▸ **YOUR TASK**: Print all of the data exactly as written.

▸ **INFORMATION GIVEN**:
=== Begin Enclosure ===
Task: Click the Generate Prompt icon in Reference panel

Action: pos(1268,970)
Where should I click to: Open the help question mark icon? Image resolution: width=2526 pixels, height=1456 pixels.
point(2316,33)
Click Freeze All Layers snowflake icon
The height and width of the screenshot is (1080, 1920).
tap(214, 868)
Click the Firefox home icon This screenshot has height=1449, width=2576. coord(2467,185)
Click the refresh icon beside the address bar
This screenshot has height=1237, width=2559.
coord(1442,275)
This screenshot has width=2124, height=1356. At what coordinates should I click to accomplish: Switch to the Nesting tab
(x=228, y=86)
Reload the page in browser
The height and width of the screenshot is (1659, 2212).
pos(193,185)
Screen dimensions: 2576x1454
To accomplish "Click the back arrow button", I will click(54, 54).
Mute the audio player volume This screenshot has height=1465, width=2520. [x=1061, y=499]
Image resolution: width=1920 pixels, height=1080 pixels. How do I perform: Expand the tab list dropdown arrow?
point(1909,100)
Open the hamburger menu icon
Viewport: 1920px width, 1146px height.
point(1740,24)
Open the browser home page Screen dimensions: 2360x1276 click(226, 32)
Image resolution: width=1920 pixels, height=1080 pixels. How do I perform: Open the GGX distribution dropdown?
=== End Enclosure ===
▸ **RESULT OF THIS EXERCISE**:
Task: Click the Generate Prompt icon in Reference panel

Action: pos(1268,970)
Where should I click to: Open the help question mark icon? Image resolution: width=2526 pixels, height=1456 pixels.
point(2316,33)
Click Freeze All Layers snowflake icon
The height and width of the screenshot is (1080, 1920).
tap(214, 868)
Click the Firefox home icon This screenshot has height=1449, width=2576. coord(2467,185)
Click the refresh icon beside the address bar
This screenshot has height=1237, width=2559.
coord(1442,275)
This screenshot has width=2124, height=1356. At what coordinates should I click to accomplish: Switch to the Nesting tab
(x=228, y=86)
Reload the page in browser
The height and width of the screenshot is (1659, 2212).
pos(193,185)
Screen dimensions: 2576x1454
To accomplish "Click the back arrow button", I will click(54, 54).
Mute the audio player volume This screenshot has height=1465, width=2520. [x=1061, y=499]
Image resolution: width=1920 pixels, height=1080 pixels. How do I perform: Expand the tab list dropdown arrow?
point(1909,100)
Open the hamburger menu icon
Viewport: 1920px width, 1146px height.
point(1740,24)
Open the browser home page Screen dimensions: 2360x1276 click(226, 32)
Image resolution: width=1920 pixels, height=1080 pixels. How do I perform: Open the GGX distribution dropdown?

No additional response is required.